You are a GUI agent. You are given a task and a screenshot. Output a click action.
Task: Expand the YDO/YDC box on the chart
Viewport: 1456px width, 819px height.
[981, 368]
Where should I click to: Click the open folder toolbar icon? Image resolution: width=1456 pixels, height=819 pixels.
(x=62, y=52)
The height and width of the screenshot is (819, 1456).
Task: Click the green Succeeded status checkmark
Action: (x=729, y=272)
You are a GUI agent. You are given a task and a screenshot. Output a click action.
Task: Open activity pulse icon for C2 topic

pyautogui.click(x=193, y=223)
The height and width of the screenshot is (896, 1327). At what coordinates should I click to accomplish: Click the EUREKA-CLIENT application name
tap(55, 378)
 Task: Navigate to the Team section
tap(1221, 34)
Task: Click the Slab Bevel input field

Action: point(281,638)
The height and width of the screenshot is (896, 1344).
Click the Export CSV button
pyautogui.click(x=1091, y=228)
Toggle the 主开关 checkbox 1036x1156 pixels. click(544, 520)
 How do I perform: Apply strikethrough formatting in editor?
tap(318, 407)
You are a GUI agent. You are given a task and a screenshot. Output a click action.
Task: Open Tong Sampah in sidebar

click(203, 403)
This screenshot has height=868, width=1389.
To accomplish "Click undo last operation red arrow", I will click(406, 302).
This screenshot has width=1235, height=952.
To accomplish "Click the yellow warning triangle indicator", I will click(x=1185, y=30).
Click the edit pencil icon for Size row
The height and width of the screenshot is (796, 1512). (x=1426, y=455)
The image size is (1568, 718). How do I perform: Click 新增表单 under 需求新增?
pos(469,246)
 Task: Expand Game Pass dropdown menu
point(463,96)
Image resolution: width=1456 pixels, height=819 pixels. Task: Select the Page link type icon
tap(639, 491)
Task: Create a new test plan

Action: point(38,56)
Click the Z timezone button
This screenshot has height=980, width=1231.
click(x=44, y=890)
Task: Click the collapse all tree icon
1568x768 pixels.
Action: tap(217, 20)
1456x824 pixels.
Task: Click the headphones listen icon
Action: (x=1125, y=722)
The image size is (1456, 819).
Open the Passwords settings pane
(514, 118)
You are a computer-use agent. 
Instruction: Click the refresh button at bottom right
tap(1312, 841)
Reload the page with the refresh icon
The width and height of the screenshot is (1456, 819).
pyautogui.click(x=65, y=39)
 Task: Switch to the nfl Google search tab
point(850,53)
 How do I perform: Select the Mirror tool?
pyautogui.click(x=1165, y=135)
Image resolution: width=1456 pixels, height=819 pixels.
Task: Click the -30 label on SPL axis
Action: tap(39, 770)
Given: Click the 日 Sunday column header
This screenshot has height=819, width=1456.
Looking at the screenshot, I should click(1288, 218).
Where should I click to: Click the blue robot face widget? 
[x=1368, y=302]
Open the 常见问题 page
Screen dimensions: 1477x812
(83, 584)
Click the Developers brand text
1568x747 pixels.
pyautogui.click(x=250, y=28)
━━━━
Set down the data once more, exactly as shown above.

You are a GUI agent. You are given a task and a screenshot. Output a click action.
Task: Expand the YDO/YDC box on the chart
Viewport: 1456px width, 819px height.
[981, 368]
Where should I click to: Click the open folder toolbar icon? Image resolution: width=1456 pixels, height=819 pixels.
(x=62, y=52)
The height and width of the screenshot is (819, 1456).
Task: Click the green Succeeded status checkmark
Action: (x=729, y=272)
You are a GUI agent. You are given a task and a screenshot. Output a click action.
Task: Open activity pulse icon for C2 topic

pyautogui.click(x=193, y=223)
The height and width of the screenshot is (896, 1327). At what coordinates should I click to accomplish: Click the EUREKA-CLIENT application name
tap(55, 378)
 Task: Navigate to the Team section
tap(1221, 34)
Task: Click the Slab Bevel input field

Action: point(281,638)
The height and width of the screenshot is (896, 1344).
Click the Export CSV button
pyautogui.click(x=1091, y=228)
Toggle the 主开关 checkbox 1036x1156 pixels. click(544, 520)
 How do I perform: Apply strikethrough formatting in editor?
tap(318, 407)
You are a GUI agent. You are given a task and a screenshot. Output a click action.
Task: Open Tong Sampah in sidebar

click(203, 403)
This screenshot has height=868, width=1389.
To accomplish "Click undo last operation red arrow", I will click(406, 302).
This screenshot has width=1235, height=952.
To accomplish "Click the yellow warning triangle indicator", I will click(x=1185, y=30).
Click the edit pencil icon for Size row
The height and width of the screenshot is (796, 1512). (x=1426, y=455)
The image size is (1568, 718). How do I perform: Click 新增表单 under 需求新增?
pos(469,246)
 Task: Expand Game Pass dropdown menu
point(463,96)
Image resolution: width=1456 pixels, height=819 pixels. Task: Select the Page link type icon
tap(639, 491)
Task: Create a new test plan

Action: point(38,56)
Click the Z timezone button
This screenshot has height=980, width=1231.
click(x=44, y=890)
Task: Click the collapse all tree icon
1568x768 pixels.
Action: tap(217, 20)
1456x824 pixels.
Task: Click the headphones listen icon
Action: (x=1125, y=722)
The image size is (1456, 819).
Open the Passwords settings pane
(514, 118)
You are a computer-use agent. 
Instruction: Click the refresh button at bottom right
tap(1312, 841)
Reload the page with the refresh icon
The width and height of the screenshot is (1456, 819).
pyautogui.click(x=65, y=39)
 Task: Switch to the nfl Google search tab
point(850,53)
 How do I perform: Select the Mirror tool?
pyautogui.click(x=1165, y=135)
Image resolution: width=1456 pixels, height=819 pixels.
Task: Click the -30 label on SPL axis
Action: tap(39, 770)
Given: Click the 日 Sunday column header
This screenshot has height=819, width=1456.
Looking at the screenshot, I should click(1288, 218).
Where should I click to: Click the blue robot face widget? 
[x=1368, y=302]
Open the 常见问题 page
Screen dimensions: 1477x812
(83, 584)
Click the Developers brand text
1568x747 pixels.
pyautogui.click(x=250, y=28)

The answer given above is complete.